◆ Stored items:
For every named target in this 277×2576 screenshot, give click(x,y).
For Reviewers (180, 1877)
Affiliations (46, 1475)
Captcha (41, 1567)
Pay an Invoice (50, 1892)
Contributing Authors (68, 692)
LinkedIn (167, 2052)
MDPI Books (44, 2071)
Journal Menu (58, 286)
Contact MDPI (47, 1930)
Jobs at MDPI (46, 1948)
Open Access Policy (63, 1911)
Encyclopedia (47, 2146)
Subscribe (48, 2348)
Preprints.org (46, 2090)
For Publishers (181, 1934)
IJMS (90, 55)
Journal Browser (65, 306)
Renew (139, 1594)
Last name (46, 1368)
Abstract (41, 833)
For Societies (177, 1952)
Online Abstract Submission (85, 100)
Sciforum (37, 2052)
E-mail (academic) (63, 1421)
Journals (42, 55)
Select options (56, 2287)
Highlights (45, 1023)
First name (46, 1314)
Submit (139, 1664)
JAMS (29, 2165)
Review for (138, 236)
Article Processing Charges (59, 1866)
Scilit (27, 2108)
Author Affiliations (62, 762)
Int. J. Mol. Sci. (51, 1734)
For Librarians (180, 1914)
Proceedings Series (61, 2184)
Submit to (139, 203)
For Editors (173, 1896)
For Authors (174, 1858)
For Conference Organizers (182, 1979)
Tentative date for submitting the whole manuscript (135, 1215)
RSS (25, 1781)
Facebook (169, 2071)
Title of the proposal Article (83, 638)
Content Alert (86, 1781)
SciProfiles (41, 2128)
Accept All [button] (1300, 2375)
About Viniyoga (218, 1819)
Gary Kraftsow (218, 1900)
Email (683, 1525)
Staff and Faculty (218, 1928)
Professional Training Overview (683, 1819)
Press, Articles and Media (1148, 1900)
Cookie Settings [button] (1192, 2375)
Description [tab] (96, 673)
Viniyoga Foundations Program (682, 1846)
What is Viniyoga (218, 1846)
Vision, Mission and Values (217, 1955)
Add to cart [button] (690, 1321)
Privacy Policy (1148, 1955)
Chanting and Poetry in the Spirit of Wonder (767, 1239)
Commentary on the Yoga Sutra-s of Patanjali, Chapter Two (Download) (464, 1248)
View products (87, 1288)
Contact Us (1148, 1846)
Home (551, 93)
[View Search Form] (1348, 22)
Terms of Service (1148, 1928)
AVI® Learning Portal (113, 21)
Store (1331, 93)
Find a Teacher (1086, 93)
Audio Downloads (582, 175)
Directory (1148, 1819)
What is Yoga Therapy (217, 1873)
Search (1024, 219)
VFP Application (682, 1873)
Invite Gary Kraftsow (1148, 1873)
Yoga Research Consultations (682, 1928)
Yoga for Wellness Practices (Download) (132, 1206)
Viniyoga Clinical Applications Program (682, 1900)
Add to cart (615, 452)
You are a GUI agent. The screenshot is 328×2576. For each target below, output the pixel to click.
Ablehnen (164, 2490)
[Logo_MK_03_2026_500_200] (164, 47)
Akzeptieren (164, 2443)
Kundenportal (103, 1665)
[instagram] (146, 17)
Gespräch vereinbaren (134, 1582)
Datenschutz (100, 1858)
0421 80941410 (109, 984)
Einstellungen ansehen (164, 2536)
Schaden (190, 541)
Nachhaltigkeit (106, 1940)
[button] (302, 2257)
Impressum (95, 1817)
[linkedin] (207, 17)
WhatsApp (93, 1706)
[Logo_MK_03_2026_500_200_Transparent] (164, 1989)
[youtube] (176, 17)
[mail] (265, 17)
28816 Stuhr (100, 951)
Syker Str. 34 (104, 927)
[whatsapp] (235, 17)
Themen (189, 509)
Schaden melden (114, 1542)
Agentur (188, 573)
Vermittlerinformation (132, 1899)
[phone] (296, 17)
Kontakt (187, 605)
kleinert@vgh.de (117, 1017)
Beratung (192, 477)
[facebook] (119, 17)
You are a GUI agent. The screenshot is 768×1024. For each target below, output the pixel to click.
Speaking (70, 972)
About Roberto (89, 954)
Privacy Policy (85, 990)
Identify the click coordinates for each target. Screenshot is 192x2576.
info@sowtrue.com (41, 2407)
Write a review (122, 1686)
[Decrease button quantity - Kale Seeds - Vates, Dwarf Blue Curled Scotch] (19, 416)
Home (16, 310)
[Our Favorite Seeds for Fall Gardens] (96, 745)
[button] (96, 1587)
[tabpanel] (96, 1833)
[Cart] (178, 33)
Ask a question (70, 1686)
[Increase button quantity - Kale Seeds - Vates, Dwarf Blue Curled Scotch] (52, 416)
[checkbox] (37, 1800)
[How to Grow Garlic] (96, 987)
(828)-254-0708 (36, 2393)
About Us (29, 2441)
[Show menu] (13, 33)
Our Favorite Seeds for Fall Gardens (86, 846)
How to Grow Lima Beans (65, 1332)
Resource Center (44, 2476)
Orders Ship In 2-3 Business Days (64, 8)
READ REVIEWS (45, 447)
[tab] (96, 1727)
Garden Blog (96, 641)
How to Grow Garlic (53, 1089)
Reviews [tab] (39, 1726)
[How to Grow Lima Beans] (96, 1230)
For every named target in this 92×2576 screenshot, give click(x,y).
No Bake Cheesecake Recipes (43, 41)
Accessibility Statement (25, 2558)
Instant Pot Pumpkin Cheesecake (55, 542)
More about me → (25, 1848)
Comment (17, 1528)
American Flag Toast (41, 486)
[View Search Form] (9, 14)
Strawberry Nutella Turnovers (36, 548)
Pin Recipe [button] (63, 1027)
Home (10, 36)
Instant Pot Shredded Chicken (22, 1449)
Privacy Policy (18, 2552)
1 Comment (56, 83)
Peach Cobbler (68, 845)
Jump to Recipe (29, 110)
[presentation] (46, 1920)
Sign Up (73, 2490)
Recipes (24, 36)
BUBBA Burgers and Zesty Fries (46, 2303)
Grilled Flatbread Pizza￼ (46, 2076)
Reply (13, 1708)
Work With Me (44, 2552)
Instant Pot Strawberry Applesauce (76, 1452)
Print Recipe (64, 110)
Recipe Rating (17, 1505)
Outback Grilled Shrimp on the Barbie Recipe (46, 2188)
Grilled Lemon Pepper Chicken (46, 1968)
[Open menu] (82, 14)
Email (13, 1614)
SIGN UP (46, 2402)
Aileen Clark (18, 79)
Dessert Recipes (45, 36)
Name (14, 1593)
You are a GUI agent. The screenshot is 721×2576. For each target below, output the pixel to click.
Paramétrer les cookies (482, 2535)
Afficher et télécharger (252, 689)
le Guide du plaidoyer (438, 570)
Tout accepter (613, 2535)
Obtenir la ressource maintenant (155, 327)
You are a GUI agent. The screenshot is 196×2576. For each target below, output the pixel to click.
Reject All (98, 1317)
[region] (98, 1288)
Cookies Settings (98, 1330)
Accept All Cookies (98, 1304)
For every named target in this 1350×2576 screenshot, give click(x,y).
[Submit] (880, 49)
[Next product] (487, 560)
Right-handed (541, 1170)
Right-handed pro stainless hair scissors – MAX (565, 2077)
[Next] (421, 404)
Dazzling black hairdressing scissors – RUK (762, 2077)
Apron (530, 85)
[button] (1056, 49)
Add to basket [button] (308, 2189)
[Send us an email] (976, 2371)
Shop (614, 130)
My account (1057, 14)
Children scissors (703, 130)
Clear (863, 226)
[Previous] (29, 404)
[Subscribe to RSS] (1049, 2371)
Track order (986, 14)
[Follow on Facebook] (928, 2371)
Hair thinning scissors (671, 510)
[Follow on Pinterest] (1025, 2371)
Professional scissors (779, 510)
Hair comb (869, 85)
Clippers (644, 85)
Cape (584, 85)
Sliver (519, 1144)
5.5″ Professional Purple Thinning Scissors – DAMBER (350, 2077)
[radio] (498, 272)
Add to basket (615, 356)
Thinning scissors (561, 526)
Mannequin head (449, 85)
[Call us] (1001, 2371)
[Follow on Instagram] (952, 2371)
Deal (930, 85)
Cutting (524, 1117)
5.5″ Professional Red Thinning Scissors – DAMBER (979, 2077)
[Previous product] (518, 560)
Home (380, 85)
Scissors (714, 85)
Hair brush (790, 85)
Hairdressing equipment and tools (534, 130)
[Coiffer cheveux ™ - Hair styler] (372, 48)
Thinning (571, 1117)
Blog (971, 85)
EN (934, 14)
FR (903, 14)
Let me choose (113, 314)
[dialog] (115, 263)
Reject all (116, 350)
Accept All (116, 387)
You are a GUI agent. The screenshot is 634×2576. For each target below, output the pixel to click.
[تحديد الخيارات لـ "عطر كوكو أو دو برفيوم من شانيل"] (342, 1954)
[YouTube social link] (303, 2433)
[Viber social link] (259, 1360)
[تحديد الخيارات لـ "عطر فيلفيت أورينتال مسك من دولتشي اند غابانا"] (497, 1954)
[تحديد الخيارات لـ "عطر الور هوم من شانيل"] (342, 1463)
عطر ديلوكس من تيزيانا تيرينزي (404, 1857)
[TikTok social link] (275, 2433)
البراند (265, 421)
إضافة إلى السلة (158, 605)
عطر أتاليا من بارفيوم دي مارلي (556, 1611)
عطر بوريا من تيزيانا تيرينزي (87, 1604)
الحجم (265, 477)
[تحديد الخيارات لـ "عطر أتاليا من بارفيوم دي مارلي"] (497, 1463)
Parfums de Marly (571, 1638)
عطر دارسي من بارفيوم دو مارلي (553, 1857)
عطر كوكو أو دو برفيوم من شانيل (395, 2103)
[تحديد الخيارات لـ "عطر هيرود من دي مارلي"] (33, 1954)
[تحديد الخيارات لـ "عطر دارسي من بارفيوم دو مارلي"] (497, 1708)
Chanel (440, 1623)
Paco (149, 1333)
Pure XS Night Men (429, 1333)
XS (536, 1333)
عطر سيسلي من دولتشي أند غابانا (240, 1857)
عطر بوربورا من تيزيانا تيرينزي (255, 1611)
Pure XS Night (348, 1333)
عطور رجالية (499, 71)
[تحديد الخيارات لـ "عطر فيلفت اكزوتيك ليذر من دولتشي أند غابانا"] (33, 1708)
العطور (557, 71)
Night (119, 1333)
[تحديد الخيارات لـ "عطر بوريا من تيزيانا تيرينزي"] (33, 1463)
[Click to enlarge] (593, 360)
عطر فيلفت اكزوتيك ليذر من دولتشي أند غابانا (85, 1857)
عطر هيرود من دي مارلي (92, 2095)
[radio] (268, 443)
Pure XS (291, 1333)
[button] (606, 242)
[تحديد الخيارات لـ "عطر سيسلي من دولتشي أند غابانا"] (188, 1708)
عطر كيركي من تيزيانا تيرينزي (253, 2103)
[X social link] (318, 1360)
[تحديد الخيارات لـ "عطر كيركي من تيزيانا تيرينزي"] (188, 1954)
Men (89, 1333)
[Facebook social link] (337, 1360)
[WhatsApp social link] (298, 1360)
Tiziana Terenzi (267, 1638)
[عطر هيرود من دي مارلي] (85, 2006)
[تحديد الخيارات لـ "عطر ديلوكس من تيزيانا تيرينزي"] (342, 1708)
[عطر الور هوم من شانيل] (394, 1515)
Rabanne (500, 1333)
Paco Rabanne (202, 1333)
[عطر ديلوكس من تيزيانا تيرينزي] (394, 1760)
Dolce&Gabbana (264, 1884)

◆ Task description:
Wherever the word "Settings" occurs in the data, copy that whole line.

◆ Expected answer:
Cookie Settings [button] (1192, 2375)
Cookies Settings (98, 1330)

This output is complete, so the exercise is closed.